Le regard technique est un regard qui sélectionne en fonction d’un but : l’obtention d’un résultat. Le but d’une technique de production est de produire. Elle combine différents facteurs susceptibles de maximiser le produit obtenu. L'acte de conception technique implique un mouvement de focalisation de l'attention sur un objectif, résultat ou performance qui constitue le principe de sélection et d'organisation de l'information sur les objets manipulés et les dimensions jugées pertinentes. La division sociale du travail poussée du capitalisme moderne a fortement accentué les effets de cette opération de focalisation sur des résultats définis de manière étroite en fonction de stratégies de marchés. La conception technologique moderne est donc marquée par un processus d'isolement de certaines variables à l'égard de leur environnement, en même temps d'ailleurs que par un phénomène de concentration des efforts de connaissance sur ces seules variables.

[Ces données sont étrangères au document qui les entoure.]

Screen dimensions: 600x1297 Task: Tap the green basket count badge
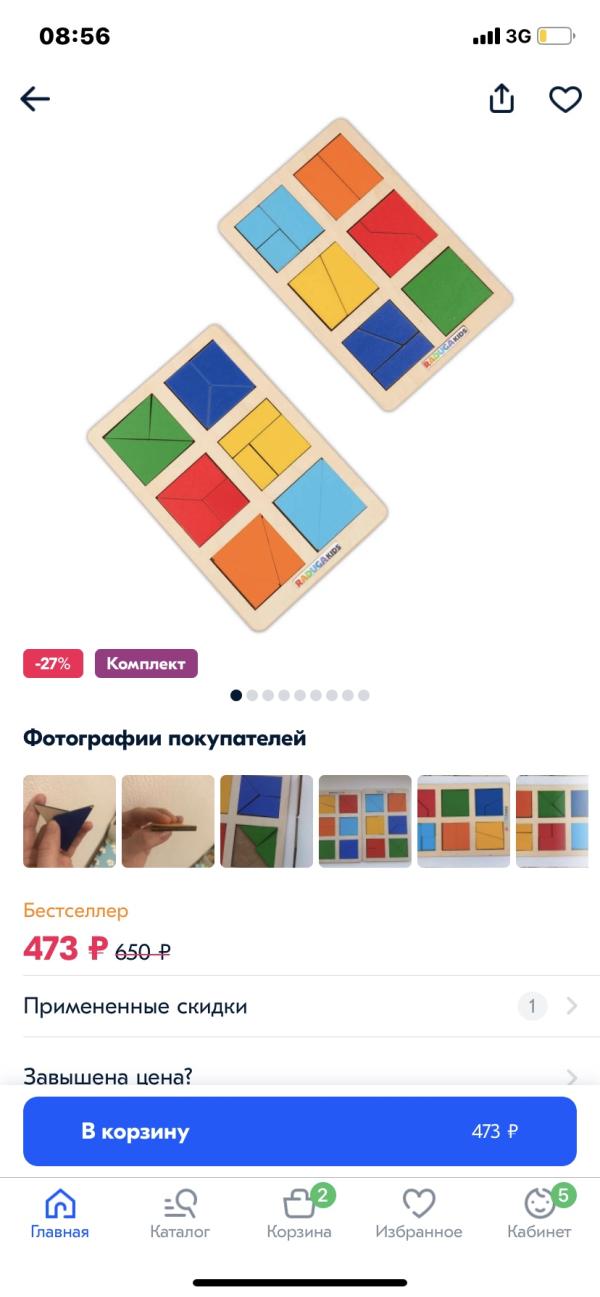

L’externalisation des impacts sur l’environnement, c’est-à-dire leur méconnaissance et leur rejet hors de la régulation en vigueur, n’est peut être pas à attribuer au seul jeu des effets externes au marché qui prendraient naissance ex post sur un fond technologique neutre. Elle s’inscrit au moins partiellement dans la matérialité technique et cela se joue dès la genèse des techniques. Elle a une source cognitive, d'ailleurs d'autant plus influente que le développement des connaissances est orienté par la problématique technologique, et que cette dernière serait placée sous le seul empire d'une logique non corrigée de marché. Aussi, le profil négatif de certaines techniques au regard du développement durable est en principe attribuable, au moins partiellement, au choix des normes et procédures qui structurent les différentes opérations de la conception technique : identification des problèmes à résoudre, repérage des solutions possibles et sélection des actions. Il dépend en particulier de l’identité des acteurs associés à la définition du cahier des charges de la création technique et des rapports d'intéressement agencés autour d’elle.

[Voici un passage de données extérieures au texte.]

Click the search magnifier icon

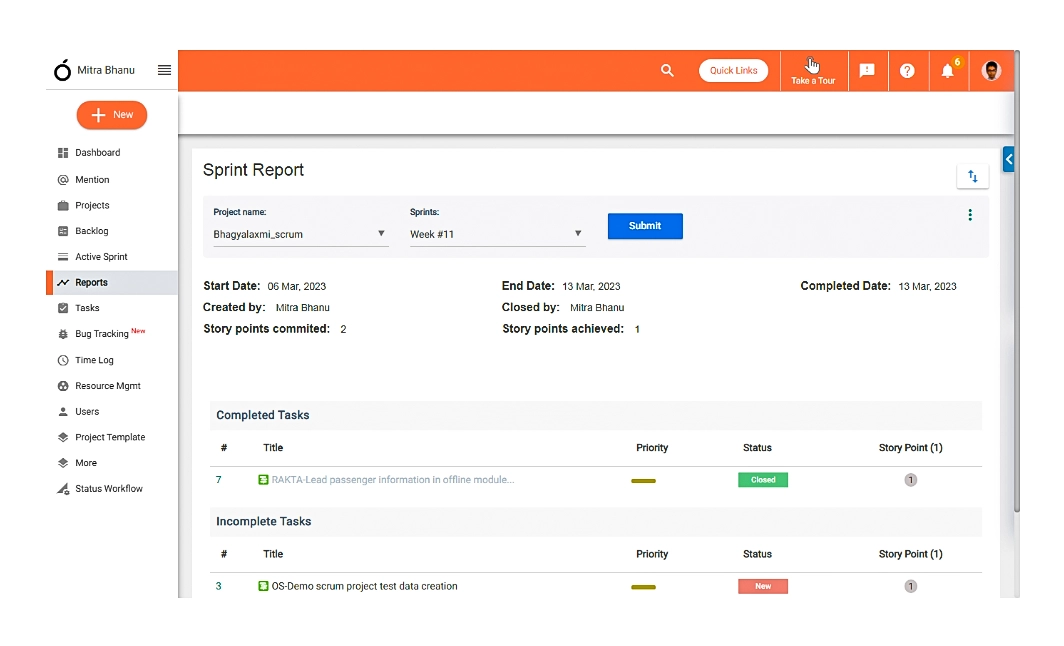point(667,70)
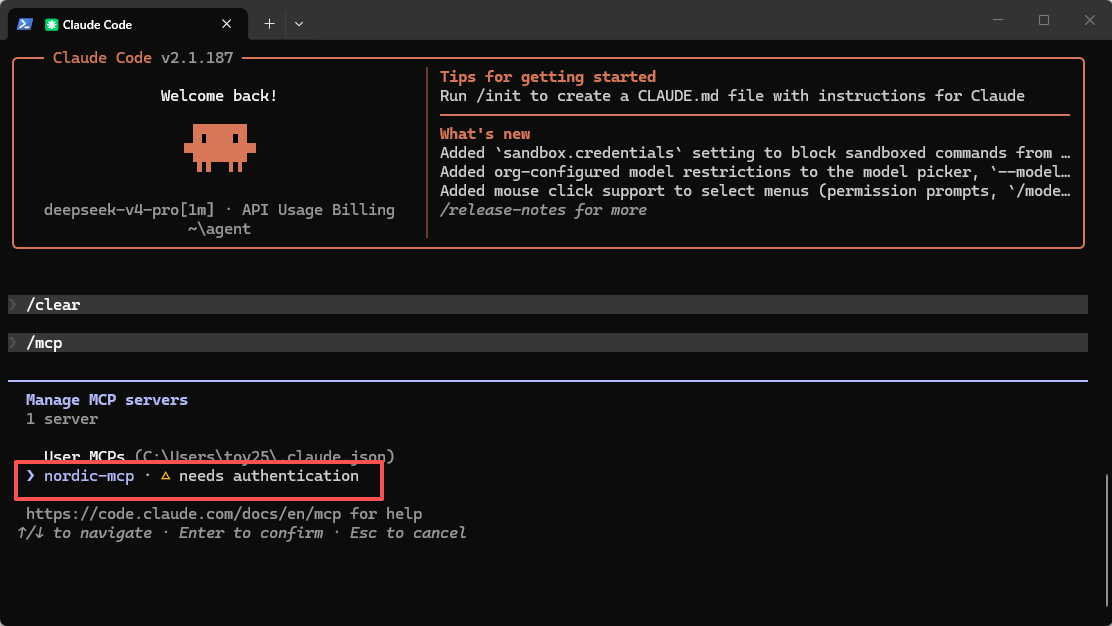This screenshot has height=626, width=1112.
Task: Minimize the terminal window
Action: (x=998, y=20)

Le problème que soulève l'interaction technologie / environnement est alors déplacé : si la technique, telle qu'elle est conçue, ne répond pas aux exigences attendues socialement de son insertion dans l'environnement, sur la base d'une appréciation raisonnée des risques encourus, c'est qu'il manque certains acteurs dans le réseau socio-technique qui préside à la conception technologique et qui organise la sélection des techniques jugées "viables" pour être lancées dans la production ou sur le marché. Il manque en particulier les porte-parole reconnus légitimes pour représenter les objectifs de la collectivité quant à la qualité de l'environnement et au devenir collectif à long terme.

Il ne s’agit plus seulement d’ajouter des finalités environnementales (ou sanitaires) aux recherches sur la production, mais de prendre en compte des questions et des objets nouveaux, qui ne peuvent pas être traités à partir d’un seul point de vue disciplinaire. La diffusion des résultats de ces recherches ne relève pas d’une démarche prescriptive, relayée par des corps spécialisés, comme ce fut le cas dans le schéma opératoire de ces dernières années. Elle doit s’inscrire dans des dispositifs de confrontation avec d’autres formes de connaissance et d’autres valeurs, portées par une diversité d’acteurs, individuels ou collectifs. Se pose alors la question des dispositifs et des procédures qui permettent à des collectifs d’acteurs hétérogènes, dont les chercheurs, de générer les interactions et les apprentissages susceptibles de faire émerger des concepts inédits et de produire des connaissances appropriées à la mise en œuvre de ces concepts. C’est là le nouveau challenge auquel a commencé à se confronter la recherche agronomique.